Certainly not OpenServer, not UnixWare nor SCO Xenix. Did DELL Unix
offered a payware source code license for their product? I'm not aware
of such.
>From System V onwards, UNIX became closed source in what matters, that
is, the version running on your hardware and the version with the drivers
you are using (unless you were an employee at IBM, DEC, HP or SUN running
propietary hardware and happened to be in the right group).

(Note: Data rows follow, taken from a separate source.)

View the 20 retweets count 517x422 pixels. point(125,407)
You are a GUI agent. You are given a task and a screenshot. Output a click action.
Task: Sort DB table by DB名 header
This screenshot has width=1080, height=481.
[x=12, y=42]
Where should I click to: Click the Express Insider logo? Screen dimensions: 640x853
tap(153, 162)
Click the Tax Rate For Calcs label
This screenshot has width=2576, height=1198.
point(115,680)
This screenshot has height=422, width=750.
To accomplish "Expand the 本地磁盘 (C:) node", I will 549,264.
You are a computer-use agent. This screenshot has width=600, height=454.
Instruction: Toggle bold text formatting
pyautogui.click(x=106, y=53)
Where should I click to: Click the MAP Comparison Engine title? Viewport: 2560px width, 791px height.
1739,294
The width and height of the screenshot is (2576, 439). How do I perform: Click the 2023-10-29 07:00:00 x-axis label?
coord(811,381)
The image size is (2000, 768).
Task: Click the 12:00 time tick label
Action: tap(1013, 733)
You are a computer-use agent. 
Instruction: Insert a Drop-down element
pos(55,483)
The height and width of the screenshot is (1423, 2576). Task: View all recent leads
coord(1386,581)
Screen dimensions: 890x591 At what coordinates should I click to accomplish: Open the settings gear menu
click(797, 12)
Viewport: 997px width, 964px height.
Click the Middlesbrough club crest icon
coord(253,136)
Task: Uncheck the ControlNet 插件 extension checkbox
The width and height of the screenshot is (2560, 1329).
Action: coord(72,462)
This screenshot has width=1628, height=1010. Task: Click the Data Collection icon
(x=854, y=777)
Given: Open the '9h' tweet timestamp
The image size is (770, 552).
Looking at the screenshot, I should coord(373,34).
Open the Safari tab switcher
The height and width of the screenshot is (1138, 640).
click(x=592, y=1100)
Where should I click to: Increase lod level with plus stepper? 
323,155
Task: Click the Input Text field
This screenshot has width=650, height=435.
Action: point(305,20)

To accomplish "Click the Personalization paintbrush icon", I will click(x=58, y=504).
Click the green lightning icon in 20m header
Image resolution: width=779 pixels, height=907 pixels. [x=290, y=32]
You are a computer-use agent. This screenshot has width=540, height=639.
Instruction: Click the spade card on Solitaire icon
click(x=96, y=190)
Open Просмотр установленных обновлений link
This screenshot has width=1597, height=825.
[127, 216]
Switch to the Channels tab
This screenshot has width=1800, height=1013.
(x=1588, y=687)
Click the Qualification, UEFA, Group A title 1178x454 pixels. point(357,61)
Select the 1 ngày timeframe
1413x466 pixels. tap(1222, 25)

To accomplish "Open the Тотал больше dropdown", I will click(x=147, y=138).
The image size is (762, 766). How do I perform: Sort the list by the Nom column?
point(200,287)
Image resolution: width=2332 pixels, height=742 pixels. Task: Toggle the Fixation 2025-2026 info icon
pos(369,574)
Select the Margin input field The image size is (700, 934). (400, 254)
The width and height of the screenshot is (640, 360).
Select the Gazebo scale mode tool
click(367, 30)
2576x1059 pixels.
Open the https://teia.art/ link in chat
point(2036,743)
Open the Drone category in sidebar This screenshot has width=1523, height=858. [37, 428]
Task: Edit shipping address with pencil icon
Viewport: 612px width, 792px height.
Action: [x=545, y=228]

It is obvious to me that RMS's GNU movement was aimed at solving that
very problem. And if that was a problem, then the "UNIX openness" you
talk about does not seem to have been very practical at all. At least,
it was totally useless to PC hackers, like Linus Torvalds - he had to
write his own UNIX, because he was not able to get any UNIX source code
he could readily compile and run on his i386.